Interferon responsiveness of natural killer cells in type I human diabetes.

Abnormally low circulating numbers and function of NK cells are associated with new onset type I diabetes. Since alpha interferon is a stimulator of NK function, enriched T and non-T lymphocytes were incubated with 0, 100 and 1,000 units/ml of recombinant alpha interferon (rIFN alpha) and natural killing against K562 and pancreatic islet cell targets was measured. The killing of K562 (1:20 target:effector ratio) cells by non-T cells incubated with 0, 100 and 1,000 units/ml of rIFN alpha in patients was decreased to 27% (p less than 0.014 vs control), 34% (p less than 0.001) and 39% (p less than 0.003) when compared to killing by normal control non-T cells (48%, 74% and 58% respectively).
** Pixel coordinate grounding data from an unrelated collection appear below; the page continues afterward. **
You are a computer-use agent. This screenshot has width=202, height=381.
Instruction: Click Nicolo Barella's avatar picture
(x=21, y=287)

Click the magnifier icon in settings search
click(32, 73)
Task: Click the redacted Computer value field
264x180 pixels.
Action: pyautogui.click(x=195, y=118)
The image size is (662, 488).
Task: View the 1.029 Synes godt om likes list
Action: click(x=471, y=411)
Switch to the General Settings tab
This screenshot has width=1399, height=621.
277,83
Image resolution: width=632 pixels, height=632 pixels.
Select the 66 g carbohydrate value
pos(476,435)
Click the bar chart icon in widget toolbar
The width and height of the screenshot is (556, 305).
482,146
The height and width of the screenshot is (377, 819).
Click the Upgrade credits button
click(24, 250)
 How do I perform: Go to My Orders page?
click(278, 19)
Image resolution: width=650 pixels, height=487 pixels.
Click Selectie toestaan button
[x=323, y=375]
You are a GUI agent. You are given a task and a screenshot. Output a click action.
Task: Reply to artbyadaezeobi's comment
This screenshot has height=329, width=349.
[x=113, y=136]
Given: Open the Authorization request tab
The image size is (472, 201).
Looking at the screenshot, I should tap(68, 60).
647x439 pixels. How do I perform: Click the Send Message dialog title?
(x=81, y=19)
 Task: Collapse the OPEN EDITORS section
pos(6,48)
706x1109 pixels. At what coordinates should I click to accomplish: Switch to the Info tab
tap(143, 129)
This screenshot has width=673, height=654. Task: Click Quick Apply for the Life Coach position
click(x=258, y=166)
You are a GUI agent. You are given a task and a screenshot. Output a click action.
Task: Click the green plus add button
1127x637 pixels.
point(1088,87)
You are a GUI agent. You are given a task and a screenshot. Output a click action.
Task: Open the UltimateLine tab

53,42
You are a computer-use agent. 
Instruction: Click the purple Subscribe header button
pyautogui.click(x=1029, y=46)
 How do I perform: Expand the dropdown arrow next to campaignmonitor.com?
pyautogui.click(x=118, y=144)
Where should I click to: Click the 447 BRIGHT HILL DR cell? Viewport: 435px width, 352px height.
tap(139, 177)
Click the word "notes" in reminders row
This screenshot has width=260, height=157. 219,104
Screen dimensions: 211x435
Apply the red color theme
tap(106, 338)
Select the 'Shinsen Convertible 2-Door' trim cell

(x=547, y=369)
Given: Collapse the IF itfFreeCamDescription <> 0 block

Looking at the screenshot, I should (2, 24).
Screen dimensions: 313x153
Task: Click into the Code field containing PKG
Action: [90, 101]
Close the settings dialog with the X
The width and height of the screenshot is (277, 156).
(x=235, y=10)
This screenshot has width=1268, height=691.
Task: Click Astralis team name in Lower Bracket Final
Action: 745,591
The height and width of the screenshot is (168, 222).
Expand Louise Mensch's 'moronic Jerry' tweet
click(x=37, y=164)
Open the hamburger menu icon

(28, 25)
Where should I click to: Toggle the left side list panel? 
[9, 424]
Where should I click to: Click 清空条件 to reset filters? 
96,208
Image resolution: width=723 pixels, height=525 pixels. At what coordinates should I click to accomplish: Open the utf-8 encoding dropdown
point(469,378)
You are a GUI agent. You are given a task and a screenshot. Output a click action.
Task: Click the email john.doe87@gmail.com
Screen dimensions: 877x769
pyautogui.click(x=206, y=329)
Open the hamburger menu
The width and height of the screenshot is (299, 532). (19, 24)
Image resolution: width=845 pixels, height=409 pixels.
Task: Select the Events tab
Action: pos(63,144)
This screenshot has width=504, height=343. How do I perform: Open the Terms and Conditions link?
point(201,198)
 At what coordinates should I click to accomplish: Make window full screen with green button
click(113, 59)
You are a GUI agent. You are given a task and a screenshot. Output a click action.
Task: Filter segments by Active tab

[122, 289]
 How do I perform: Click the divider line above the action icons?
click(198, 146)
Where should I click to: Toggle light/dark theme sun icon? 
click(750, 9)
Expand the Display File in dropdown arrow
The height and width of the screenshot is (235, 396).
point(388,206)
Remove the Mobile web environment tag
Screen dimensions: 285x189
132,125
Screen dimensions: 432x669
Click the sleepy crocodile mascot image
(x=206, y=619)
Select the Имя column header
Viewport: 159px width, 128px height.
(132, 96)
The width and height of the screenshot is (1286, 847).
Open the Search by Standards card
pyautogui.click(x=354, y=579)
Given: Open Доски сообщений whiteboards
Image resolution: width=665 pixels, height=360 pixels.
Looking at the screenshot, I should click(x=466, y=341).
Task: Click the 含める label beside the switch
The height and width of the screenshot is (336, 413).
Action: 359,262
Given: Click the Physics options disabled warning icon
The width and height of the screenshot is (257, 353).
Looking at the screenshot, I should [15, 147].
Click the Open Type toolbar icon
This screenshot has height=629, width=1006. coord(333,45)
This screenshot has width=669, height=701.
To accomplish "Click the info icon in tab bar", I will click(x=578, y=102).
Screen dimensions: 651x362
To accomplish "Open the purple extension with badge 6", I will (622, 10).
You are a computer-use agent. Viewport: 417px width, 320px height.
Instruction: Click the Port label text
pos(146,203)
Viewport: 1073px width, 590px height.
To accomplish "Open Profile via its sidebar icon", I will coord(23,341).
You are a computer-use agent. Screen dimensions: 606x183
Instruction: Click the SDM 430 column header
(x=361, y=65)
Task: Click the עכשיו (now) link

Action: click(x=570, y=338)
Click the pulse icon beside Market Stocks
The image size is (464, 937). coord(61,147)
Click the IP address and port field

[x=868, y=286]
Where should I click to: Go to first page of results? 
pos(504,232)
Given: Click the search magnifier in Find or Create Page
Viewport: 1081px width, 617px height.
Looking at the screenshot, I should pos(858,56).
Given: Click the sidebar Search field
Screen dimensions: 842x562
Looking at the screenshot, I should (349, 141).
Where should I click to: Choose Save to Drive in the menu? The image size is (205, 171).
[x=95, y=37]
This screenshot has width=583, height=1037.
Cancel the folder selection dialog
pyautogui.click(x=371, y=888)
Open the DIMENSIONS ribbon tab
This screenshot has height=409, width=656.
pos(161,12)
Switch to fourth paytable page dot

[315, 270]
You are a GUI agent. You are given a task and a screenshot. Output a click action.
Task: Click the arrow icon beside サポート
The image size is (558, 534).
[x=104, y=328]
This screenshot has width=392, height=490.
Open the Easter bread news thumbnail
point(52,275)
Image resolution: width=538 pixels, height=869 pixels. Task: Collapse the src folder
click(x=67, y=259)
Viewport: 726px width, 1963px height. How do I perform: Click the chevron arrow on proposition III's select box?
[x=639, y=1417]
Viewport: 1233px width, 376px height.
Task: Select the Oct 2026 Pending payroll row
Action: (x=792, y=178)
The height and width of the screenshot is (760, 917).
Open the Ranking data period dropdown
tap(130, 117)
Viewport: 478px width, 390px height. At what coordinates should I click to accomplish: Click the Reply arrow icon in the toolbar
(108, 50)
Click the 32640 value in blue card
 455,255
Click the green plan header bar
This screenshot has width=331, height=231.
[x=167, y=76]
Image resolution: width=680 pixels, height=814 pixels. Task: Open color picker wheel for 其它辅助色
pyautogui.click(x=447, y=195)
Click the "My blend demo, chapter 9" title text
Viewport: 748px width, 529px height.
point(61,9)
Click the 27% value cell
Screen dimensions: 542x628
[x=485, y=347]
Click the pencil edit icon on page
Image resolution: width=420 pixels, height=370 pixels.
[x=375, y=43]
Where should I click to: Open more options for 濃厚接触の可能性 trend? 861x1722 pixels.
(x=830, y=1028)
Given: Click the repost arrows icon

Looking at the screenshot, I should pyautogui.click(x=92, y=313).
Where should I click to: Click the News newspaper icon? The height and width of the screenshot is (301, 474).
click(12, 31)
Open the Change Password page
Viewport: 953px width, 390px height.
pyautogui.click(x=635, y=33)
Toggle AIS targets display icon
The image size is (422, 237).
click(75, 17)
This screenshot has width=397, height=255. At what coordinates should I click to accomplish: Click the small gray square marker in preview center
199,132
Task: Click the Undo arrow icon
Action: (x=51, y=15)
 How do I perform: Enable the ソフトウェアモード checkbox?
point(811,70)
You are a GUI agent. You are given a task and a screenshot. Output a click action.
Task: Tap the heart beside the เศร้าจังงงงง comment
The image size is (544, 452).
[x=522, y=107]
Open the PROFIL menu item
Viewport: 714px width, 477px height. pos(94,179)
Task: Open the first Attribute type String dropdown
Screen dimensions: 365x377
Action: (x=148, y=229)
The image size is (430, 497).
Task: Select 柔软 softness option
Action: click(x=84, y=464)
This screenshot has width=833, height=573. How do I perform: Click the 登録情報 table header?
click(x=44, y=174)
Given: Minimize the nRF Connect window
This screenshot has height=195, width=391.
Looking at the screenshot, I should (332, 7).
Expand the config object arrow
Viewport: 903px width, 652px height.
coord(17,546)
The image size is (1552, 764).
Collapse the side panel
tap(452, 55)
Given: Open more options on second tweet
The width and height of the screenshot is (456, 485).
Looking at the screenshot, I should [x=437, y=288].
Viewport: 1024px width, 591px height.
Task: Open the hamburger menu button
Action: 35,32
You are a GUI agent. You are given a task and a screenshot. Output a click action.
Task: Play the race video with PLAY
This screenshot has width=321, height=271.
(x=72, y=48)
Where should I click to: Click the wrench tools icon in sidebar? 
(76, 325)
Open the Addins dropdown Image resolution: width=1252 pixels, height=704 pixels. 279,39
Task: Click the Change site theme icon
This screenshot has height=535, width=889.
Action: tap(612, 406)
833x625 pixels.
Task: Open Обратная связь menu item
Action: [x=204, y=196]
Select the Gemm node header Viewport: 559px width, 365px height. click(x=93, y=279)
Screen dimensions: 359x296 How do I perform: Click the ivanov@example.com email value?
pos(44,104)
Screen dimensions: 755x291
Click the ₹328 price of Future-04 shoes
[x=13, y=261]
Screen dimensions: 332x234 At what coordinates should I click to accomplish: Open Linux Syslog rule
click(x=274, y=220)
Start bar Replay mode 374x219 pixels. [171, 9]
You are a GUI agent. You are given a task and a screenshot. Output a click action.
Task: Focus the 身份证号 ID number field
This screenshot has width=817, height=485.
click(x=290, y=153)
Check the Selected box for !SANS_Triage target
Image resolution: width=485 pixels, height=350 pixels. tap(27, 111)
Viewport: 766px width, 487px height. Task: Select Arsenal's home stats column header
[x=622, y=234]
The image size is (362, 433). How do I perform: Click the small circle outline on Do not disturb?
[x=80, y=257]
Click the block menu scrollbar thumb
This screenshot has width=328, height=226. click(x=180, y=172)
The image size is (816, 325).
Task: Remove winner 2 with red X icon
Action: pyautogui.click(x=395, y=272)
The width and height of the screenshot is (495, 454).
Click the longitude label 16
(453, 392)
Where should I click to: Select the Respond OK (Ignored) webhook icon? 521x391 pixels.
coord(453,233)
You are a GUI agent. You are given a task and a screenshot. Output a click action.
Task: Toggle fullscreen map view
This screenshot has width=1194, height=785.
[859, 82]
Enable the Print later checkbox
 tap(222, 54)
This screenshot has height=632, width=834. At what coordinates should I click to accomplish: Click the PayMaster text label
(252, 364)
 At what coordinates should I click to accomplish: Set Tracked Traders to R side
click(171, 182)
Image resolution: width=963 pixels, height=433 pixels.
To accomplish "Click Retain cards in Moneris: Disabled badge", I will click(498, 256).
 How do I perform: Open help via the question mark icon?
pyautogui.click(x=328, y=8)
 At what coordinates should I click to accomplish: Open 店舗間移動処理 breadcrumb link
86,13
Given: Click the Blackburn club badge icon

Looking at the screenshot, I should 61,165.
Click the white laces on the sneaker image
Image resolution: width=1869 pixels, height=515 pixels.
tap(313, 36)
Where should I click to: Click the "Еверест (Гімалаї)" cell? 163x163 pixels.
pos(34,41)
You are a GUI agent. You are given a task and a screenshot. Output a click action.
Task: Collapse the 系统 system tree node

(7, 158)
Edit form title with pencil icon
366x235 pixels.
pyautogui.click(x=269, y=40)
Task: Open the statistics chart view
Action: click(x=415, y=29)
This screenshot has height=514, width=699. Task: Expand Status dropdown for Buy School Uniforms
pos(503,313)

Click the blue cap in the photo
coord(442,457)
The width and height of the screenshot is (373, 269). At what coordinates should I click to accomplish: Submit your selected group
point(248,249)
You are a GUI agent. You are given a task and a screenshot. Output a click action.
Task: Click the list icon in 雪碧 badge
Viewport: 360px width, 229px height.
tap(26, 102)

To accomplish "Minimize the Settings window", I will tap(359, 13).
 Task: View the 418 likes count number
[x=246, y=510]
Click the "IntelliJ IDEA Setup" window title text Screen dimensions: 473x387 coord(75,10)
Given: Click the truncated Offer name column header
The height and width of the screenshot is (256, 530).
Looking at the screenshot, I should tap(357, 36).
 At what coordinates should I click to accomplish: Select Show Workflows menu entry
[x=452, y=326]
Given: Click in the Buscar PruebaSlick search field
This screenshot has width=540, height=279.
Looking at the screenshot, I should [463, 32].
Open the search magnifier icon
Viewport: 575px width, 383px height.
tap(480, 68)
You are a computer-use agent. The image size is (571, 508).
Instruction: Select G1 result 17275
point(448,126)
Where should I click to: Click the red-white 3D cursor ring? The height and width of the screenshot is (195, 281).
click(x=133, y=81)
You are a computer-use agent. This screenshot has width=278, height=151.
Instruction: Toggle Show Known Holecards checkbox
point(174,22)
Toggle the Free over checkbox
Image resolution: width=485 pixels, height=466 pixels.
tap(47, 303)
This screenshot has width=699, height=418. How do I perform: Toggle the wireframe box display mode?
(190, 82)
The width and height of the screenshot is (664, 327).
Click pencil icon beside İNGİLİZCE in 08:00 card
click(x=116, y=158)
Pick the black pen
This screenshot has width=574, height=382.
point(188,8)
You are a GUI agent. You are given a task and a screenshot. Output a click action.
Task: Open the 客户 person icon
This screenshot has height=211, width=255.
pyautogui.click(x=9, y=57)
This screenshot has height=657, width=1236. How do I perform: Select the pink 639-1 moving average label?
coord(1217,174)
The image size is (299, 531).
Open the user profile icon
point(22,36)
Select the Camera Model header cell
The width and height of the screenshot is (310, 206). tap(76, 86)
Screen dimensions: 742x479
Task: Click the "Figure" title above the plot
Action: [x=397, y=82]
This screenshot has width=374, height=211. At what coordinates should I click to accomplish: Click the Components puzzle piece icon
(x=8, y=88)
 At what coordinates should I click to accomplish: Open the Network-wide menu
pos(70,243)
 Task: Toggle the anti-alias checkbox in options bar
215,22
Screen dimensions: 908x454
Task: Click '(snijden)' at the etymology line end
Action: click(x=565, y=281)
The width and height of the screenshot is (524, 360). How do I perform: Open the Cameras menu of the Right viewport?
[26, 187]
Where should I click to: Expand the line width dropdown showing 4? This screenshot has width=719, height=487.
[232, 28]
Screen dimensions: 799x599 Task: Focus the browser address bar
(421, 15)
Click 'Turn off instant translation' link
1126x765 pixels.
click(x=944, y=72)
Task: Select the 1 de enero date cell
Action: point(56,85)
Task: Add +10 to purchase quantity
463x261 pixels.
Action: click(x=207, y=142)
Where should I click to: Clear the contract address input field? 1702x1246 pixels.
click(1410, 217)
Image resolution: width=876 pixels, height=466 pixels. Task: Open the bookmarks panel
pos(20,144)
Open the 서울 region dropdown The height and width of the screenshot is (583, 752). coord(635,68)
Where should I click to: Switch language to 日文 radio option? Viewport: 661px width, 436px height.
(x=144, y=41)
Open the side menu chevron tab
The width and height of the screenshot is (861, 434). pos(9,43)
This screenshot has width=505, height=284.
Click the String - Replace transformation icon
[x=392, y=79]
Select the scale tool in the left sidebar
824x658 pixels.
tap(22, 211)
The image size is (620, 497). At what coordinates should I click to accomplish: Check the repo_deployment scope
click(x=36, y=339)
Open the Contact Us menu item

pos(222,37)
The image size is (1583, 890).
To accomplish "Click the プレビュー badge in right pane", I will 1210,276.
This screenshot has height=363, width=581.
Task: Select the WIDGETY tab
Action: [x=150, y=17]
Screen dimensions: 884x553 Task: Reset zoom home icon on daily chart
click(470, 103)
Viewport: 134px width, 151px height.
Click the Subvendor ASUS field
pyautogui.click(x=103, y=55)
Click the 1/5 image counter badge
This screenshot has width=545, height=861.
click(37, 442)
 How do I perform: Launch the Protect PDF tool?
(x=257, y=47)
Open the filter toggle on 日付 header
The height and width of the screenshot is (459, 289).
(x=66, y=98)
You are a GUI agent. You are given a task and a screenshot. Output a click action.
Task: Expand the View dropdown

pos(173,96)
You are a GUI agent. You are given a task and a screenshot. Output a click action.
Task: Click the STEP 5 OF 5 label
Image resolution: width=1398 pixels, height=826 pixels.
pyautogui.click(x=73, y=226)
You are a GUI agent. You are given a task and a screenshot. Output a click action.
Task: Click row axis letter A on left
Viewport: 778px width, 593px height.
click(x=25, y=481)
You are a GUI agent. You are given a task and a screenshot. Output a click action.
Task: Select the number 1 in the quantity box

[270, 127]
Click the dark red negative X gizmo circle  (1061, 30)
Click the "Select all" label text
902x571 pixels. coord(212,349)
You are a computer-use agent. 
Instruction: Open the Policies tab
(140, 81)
T cell mediated killing of K562 cells in patients was decreased to 3.9% (p less than 0.03), 5.3% and 6.6% (p less than 0.003) when compared to that of controls (8.7%, 10-8% and 22.6% respectively). Non-T cell mediated killing of islet cells (1:20 target:effector ratio) following treatment of effector cells with 0, 100 and 1,000 units/ml of rIFN alpha in patients was 19%, 27%, and 26% which was comparable to control subjects killing of 31%, 18% and 37% respectively. Similar data were obtained using T-cells as effectors. These data indicate that in new onset type I diabetes; (a) NK cell functional activity is diminished in both T and non-T lymphocyte subpopulations and (b) NK activity is suboptimally enhanced with rIFN alpha.